* TASK ITEM
The records appear below. Copy each one exactly.

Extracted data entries
========================================================================

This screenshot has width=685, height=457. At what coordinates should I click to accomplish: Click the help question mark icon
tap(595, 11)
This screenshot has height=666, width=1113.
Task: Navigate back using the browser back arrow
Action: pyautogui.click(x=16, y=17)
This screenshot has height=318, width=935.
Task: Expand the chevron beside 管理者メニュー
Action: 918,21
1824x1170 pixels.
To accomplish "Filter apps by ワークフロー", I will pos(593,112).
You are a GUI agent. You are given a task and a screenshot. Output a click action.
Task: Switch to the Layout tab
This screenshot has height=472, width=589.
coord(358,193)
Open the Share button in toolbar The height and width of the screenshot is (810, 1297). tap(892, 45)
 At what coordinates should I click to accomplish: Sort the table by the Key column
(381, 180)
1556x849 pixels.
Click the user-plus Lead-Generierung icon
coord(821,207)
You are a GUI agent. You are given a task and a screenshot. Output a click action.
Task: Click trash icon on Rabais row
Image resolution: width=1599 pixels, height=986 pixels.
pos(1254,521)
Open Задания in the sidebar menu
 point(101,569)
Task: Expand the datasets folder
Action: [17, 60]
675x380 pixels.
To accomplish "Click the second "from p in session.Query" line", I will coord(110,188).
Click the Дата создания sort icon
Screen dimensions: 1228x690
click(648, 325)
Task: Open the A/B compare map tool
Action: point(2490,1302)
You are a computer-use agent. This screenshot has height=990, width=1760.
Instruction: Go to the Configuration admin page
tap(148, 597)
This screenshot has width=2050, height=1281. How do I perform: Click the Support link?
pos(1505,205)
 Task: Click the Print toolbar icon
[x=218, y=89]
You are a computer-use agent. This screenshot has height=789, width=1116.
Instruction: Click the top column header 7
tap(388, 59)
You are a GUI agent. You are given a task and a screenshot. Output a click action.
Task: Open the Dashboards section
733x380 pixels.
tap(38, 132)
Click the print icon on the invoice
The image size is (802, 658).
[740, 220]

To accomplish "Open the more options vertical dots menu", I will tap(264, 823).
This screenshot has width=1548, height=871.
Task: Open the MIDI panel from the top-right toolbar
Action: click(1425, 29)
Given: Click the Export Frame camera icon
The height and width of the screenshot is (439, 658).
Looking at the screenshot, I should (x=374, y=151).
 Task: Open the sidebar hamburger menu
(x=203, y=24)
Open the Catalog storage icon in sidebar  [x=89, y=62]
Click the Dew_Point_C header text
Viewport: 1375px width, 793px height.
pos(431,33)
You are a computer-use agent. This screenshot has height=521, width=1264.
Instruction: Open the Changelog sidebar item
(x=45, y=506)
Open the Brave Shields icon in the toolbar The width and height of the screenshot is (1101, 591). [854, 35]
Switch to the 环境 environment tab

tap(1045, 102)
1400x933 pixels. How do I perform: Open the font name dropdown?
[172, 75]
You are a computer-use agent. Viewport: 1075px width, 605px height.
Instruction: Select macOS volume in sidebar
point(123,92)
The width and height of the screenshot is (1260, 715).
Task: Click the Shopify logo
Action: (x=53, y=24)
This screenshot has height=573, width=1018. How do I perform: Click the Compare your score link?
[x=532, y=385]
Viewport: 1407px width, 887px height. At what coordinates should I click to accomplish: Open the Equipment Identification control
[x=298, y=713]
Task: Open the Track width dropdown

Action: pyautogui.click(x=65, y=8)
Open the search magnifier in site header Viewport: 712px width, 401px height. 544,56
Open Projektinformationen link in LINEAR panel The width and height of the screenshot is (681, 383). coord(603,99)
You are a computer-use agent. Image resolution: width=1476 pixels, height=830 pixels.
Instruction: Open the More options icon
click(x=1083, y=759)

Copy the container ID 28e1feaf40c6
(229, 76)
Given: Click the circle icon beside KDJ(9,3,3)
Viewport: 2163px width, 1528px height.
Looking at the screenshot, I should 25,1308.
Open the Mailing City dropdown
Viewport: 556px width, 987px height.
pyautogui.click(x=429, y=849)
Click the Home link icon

========================================================================

* ANSWER TO THIS EXERCISE
This screenshot has width=685, height=457. At what coordinates should I click to accomplish: Click the help question mark icon
tap(595, 11)
This screenshot has height=666, width=1113.
Task: Navigate back using the browser back arrow
Action: pyautogui.click(x=16, y=17)
This screenshot has height=318, width=935.
Task: Expand the chevron beside 管理者メニュー
Action: 918,21
1824x1170 pixels.
To accomplish "Filter apps by ワークフロー", I will pos(593,112).
You are a GUI agent. You are given a task and a screenshot. Output a click action.
Task: Switch to the Layout tab
This screenshot has height=472, width=589.
coord(358,193)
Open the Share button in toolbar The height and width of the screenshot is (810, 1297). tap(892, 45)
 At what coordinates should I click to accomplish: Sort the table by the Key column
(381, 180)
1556x849 pixels.
Click the user-plus Lead-Generierung icon
coord(821,207)
You are a GUI agent. You are given a task and a screenshot. Output a click action.
Task: Click trash icon on Rabais row
Image resolution: width=1599 pixels, height=986 pixels.
pos(1254,521)
Open Задания in the sidebar menu
 point(101,569)
Task: Expand the datasets folder
Action: [17, 60]
675x380 pixels.
To accomplish "Click the second "from p in session.Query" line", I will coord(110,188).
Click the Дата создания sort icon
Screen dimensions: 1228x690
click(648, 325)
Task: Open the A/B compare map tool
Action: point(2490,1302)
You are a computer-use agent. This screenshot has height=990, width=1760.
Instruction: Go to the Configuration admin page
tap(148, 597)
This screenshot has width=2050, height=1281. How do I perform: Click the Support link?
pos(1505,205)
 Task: Click the Print toolbar icon
[x=218, y=89]
You are a computer-use agent. This screenshot has height=789, width=1116.
Instruction: Click the top column header 7
tap(388, 59)
You are a GUI agent. You are given a task and a screenshot. Output a click action.
Task: Open the Dashboards section
733x380 pixels.
tap(38, 132)
Click the print icon on the invoice
The image size is (802, 658).
[740, 220]

To accomplish "Open the more options vertical dots menu", I will tap(264, 823).
This screenshot has width=1548, height=871.
Task: Open the MIDI panel from the top-right toolbar
Action: click(1425, 29)
Given: Click the Export Frame camera icon
The height and width of the screenshot is (439, 658).
Looking at the screenshot, I should (x=374, y=151).
 Task: Open the sidebar hamburger menu
(x=203, y=24)
Open the Catalog storage icon in sidebar  [x=89, y=62]
Click the Dew_Point_C header text
Viewport: 1375px width, 793px height.
pos(431,33)
You are a computer-use agent. This screenshot has height=521, width=1264.
Instruction: Open the Changelog sidebar item
(x=45, y=506)
Open the Brave Shields icon in the toolbar The width and height of the screenshot is (1101, 591). [854, 35]
Switch to the 环境 environment tab

tap(1045, 102)
1400x933 pixels. How do I perform: Open the font name dropdown?
[172, 75]
You are a computer-use agent. Viewport: 1075px width, 605px height.
Instruction: Select macOS volume in sidebar
point(123,92)
The width and height of the screenshot is (1260, 715).
Task: Click the Shopify logo
Action: (x=53, y=24)
This screenshot has height=573, width=1018. How do I perform: Click the Compare your score link?
[x=532, y=385]
Viewport: 1407px width, 887px height. At what coordinates should I click to accomplish: Open the Equipment Identification control
[x=298, y=713]
Task: Open the Track width dropdown

Action: pyautogui.click(x=65, y=8)
Open the search magnifier in site header Viewport: 712px width, 401px height. 544,56
Open Projektinformationen link in LINEAR panel The width and height of the screenshot is (681, 383). coord(603,99)
You are a computer-use agent. Image resolution: width=1476 pixels, height=830 pixels.
Instruction: Open the More options icon
click(x=1083, y=759)

Copy the container ID 28e1feaf40c6
(229, 76)
Given: Click the circle icon beside KDJ(9,3,3)
Viewport: 2163px width, 1528px height.
Looking at the screenshot, I should 25,1308.
Open the Mailing City dropdown
Viewport: 556px width, 987px height.
pyautogui.click(x=429, y=849)
Click the Home link icon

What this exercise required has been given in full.